4.5 Other anti-jamming technologies
(1) Voltage stabilization technology. At present, there are two types of stabilized power supplies commonly used in the development of smart sensors and instruments: one is a series-regulated power supply provided by an integrated stabilized chip, and the other is a DC-DC stabilized power supply, which can prevent the power grid voltage fluctuations from interfering with the instrument Normal work is very effective.
(2) Suppress common mode interference technology. Using a differential amplifier, increasing the input impedance of the differential amplifier or reducing the internal resistance of the signal source can greatly reduce the impact of common mode interference.
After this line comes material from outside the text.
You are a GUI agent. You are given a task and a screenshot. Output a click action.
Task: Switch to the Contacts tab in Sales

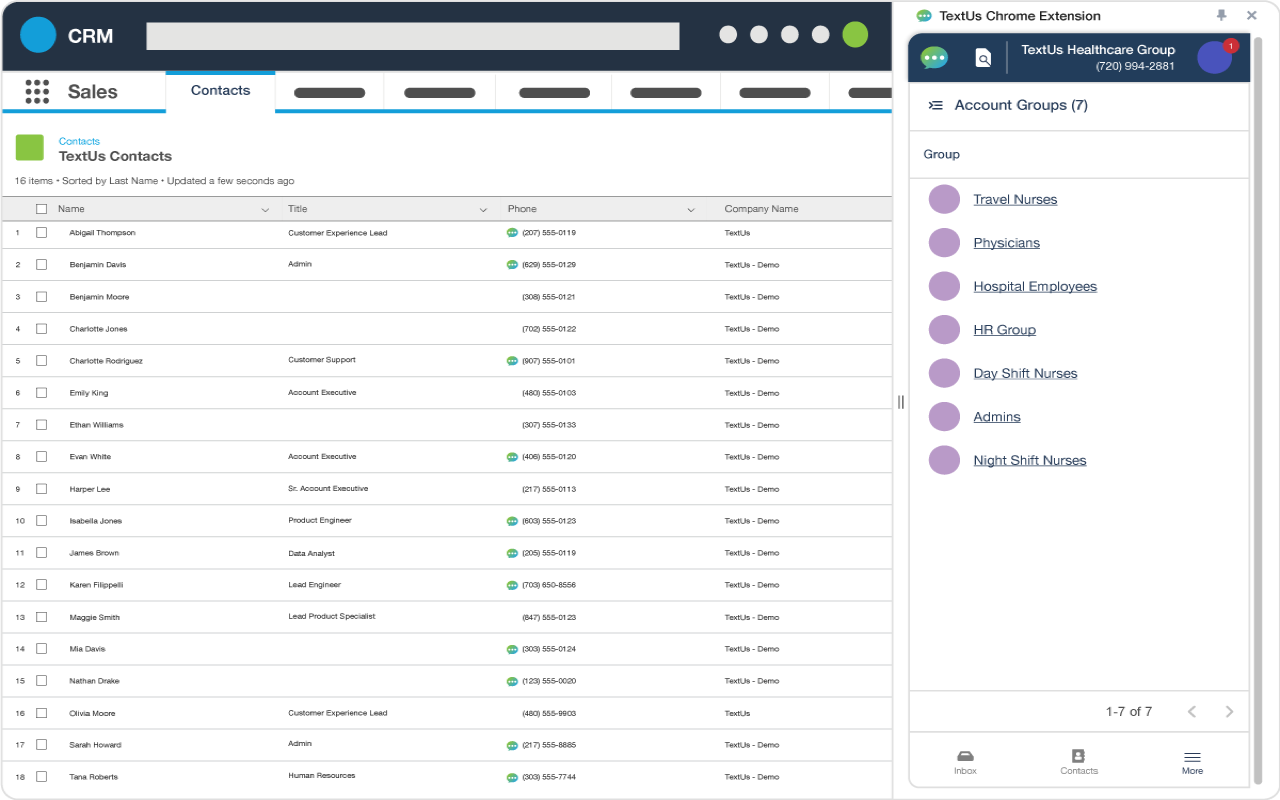pyautogui.click(x=220, y=91)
(3) Software compensation technology. External factors such as changes in temperature and humidity can also cause changes in certain parameters, causing deviations. Software can be used to make corrections based on changes in external factors and error curves to remove interference.
5 Conclusion
Anti-interference is a very complex and practical problem. An interference phenomenon may be caused by several factors.
Therefore, in the design of sensor circuits and measurement and control systems, not only should anti-interference measures be taken in advance, but also the phenomena encountered in the debugging process should be analyzed in time, and the circuit principle, specific wiring, shielding, and power supply of the sensor and its system should be analyzed in time. The anti-interference ability, the processing of digital ground or analog ground, and the protection form continue to improve to improve the reliability and stability of the circuit.